§ QUOTED TEXT:
Therefore, the Commission declines to extend forbearance to pro forma 
transactions involving use of proxy mechanisms at this time.

C. Procedures Adopted for Pro Forma Transfers and Assignments

    27. Background. Under the Commission's current rules, when a 
telecommunications carrier files an application for consent to transfer 
control of its license or assign its license, it must file either an 
FCC Form 490, ``Application for Assignment of Authorization or Consent 
to Transfer of Control of Licensee,'' or, if it is a common carrier 
microwave licensee, a Form 702, ``Application for Consent to Assignment 
of Radio Station Construction Authorization or License for Stations in 
Services Other than Broadcast,'' or Form 704, ``Application for Consent 
to Transfer of Control.'' These forms contain information on the 
assignee or transferee, new licensee information, basic licensee 
qualifications, and certifications by the assignor/assignee or 
transferor/transferee. The forms must be accompanied by a description 
of the transaction and a public interest showing. Additionally, if not 
a common carrier microwave licensee, the assignee or transferee must 
file a report qualifying it as a common carrier radio

[[Page 10343]]

licensee by filing an FCC Form 430 unless a current report is already 
on file with the Commission. See 47 CFR 22.137(a), 24.839(b)(3), 
27.324, 90.153(a).

Data on locating visible targets:
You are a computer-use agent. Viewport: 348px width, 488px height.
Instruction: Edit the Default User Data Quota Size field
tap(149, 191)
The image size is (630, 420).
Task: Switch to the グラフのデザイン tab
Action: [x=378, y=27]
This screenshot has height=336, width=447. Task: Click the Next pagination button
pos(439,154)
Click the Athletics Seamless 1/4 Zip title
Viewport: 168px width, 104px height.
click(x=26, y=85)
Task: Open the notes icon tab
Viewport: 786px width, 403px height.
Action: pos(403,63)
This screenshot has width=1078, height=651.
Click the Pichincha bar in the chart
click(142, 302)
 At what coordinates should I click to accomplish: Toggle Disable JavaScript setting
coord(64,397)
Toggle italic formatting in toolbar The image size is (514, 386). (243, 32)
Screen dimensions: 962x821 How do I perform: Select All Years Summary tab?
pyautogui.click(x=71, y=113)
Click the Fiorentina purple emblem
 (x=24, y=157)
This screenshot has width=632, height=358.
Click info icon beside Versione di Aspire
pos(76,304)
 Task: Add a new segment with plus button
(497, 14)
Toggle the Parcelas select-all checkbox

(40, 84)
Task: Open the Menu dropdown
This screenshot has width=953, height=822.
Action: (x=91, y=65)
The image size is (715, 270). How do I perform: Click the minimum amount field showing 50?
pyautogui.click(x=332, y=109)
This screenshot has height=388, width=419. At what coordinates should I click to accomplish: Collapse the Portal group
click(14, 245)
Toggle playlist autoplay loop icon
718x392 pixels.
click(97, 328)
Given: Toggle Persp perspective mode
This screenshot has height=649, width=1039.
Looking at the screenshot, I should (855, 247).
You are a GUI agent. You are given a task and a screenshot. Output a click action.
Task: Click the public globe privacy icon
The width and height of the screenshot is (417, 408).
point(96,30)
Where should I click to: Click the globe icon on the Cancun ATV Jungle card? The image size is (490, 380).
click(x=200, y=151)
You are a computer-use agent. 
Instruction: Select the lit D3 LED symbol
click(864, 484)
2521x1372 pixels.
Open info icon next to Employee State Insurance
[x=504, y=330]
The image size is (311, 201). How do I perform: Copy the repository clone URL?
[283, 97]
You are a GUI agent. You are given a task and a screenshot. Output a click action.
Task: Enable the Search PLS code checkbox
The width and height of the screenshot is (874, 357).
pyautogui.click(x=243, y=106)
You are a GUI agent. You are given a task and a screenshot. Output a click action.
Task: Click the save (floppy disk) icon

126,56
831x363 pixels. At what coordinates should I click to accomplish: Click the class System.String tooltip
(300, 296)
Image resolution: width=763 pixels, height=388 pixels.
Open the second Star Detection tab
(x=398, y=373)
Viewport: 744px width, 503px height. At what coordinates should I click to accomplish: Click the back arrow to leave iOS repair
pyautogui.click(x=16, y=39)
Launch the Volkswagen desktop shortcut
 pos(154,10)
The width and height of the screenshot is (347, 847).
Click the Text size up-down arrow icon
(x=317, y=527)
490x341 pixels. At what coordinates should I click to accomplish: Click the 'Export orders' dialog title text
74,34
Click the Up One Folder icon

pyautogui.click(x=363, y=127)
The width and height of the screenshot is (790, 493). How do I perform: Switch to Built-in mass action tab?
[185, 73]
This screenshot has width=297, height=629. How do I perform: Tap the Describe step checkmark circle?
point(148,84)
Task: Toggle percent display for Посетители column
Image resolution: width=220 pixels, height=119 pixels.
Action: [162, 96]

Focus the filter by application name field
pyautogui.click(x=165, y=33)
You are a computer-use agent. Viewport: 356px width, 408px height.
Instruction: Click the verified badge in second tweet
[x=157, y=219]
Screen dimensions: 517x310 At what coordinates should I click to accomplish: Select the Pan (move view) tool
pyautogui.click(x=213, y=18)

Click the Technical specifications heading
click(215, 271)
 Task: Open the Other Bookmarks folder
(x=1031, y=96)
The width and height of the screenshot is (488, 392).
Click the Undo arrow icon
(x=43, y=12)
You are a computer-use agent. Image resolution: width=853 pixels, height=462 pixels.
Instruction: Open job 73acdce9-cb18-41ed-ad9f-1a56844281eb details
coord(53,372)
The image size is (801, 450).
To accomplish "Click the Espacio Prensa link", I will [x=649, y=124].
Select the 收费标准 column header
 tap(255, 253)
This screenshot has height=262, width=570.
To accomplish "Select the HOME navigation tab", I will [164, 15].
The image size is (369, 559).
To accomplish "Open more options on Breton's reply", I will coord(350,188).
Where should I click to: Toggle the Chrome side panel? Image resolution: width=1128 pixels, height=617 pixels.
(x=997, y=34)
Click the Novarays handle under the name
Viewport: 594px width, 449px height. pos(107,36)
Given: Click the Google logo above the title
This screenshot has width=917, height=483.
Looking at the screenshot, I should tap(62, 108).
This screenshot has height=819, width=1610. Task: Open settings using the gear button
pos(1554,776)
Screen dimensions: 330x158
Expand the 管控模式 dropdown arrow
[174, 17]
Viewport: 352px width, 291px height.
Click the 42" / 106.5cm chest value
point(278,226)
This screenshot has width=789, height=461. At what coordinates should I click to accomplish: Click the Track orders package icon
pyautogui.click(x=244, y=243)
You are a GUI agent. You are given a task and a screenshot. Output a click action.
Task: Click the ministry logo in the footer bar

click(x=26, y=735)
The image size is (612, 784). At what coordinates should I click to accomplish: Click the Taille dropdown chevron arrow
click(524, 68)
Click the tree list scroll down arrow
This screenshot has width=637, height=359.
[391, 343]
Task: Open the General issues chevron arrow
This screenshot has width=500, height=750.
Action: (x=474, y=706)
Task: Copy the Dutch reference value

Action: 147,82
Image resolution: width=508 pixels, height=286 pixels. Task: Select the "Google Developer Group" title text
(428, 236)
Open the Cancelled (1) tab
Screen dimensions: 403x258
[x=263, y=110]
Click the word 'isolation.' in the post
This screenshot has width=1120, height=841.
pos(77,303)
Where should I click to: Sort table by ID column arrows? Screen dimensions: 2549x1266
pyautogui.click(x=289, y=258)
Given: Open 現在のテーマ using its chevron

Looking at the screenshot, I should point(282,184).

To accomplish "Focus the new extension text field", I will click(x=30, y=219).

§ REQUIRED TASK A: In the passage on FCC transfer and assignment procedures, when must an assignee or transferee file FCC Form 430, and what does that filing accomplish? Answer in one to three sentences.
§ REQUIRED TASK B: Summarize the passage on FCC transfer and assignment procedures in three sentences.
§ REQUIRED TASK C: Write the next part of the passage on FCC transfer and assignment procedures, picking up after its final sentence.

§ RESULT A: An assignee or transferee that is not a common carrier microwave licensee must file FCC Form 430 unless a current report is already on file with the Commission. The filing is a report that qualifies it as a common carrier radio licensee.

§ RESULT B: The Commission declines, at this time, to extend forbearance to pro forma transactions that involve proxy mechanisms. Under the current rules, a telecommunications carrier seeking consent to transfer control of its license or to assign it must file FCC Form 490 or, if it is a common carrier microwave licensee, Form 702 or Form 704. The filing must include a description of the transaction and a public interest showing, and an assignee or transferee that is not a microwave licensee must also file Form 430 unless a current report is already on file.

§ RESULT C:
    28. The Bureau makes every attempt to process pro forma 
transactions within 30 days, but cannot guarantee grant by date 
certain, especially at the end of the calendar year. Additionally, 
those non-substantial transactions subject to the Commission's unjust 
enrichment provisions, 47 CFR 1.2111, are processed no earlier than 
ninety days from the filing date of the application, as they involve 
additional paperwork and review and the coordination of the loan 
documentation with the applicant and the United States Department of 
Treasury. Once the transfer or assignment has been approved, the 
Commission places the grant of the pro forma transaction on public 
notice as approved, and sends the applicant a consent authorization, 
FCC Form 726-C for CMRS licensees or FCC Form 732-C for common carrier 
microwave licensees. Applicants other than common carrier microwave 
applicants must respond in writing within sixty days of the Form 726-C 
and certify that the approved transaction has been consummated. See 47 
CFR 22.137(b), 27.324, 90.153(b). As a result of the Commission's 
recent part 101 proceeding, which consolidated its point-to-point 
microwave rules, common carrier microwave licensees are subject to 
streamlined procedures for transfers and assignments, which vary 
slightly from the procedures used by other telecommunications carriers. 
While they must file an application prior to a proposed transfer or 
assignment transaction, they do not need to file a post-consummation 
letter or an FCC Form 430.
    29. Discussion. The Commission agrees with commenters that its 
recordkeeping needs would be best addressed by requiring written 
notification of a pro forma transaction within a certain time period 
after the transaction is completed. Such procedures will ensure that 
the Commission's records are current, and a clear public record exists 
of the changes that resulted from any pro forma transaction. Also, the 
procedures adopted are slight modifications of existing rules which 
should be familiar to every telecommunications carrier. The Commission 
disagrees with those commenters who suggest that no written 
notification of a pro forma transaction should be required, or that 
such proof should only be required in annual filings. Such procedures 
would allow more time to elapse after consummation than is currently 
permitted, and would also allow the Commission's public records to 
quickly become outdated.
    30. The Commission therefore adopts several of the proposals 
suggested by commenters as a condition of the adopted forbearance and 
amends the transfer and assignment sections of its rules in parts 22, 
24, 27, 90, and 101. Within 30 days after consummation of a pro forma 
transaction, the licensee must submit written proof of such transaction 
either in letter form or by filing the appropriate transfer or 
assignment form currently in use, i.e., Form 490, 702, or 704, so that 
the Commission can place its application on public notice as granted.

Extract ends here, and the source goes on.